Post a Comment On: cbloom rants

"08-11-10 - Huffman - Arithmetic Equivalence"

9 Comments -

1 – 9 of 9
Blogger won3d said...

This is a great illustration. It even suggests a template-parameterized implementation for table-based decoders. An obvious-but-interesting thing to me: this continuum extends to coding simpler than table-based Huffman.

I wonder if it would be faster to do static huffman by compiling the tables directly into code. Maybe it is a lose because your branch targets are unpredictable, but maybe it is a win because you can more easily do things like decode multiple symbols, use immediate shifts, and have shorter load dependency chains. A fast implementation would likely look similar to a really simple indirect-threaded bytecode interpreter.

So this would be a compiled-table approach, but now what could you do if your bits->symbols mapping had structure that was easier to transpose into code? Specifically, let's get rid of the switch dispatch. I believe this leads you to with Rice/Golomb/Gamma/etc. codes.
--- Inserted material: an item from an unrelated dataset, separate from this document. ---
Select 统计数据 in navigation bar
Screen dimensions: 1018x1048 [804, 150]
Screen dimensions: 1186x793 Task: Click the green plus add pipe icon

August 12, 2010 at 3:16 AM

Blogger cbloom said...

"I wonder if it would be faster to do static huffman by compiling the tables directly into code. Maybe it is a lose because your branch targets are unpredictable, but maybe it is a win because you can more easily do things like decode multiple symbols, use immediate shifts, and have shorter load dependency chains. A fast implementation would likely look similar to a really simple indirect-threaded bytecode interpreter."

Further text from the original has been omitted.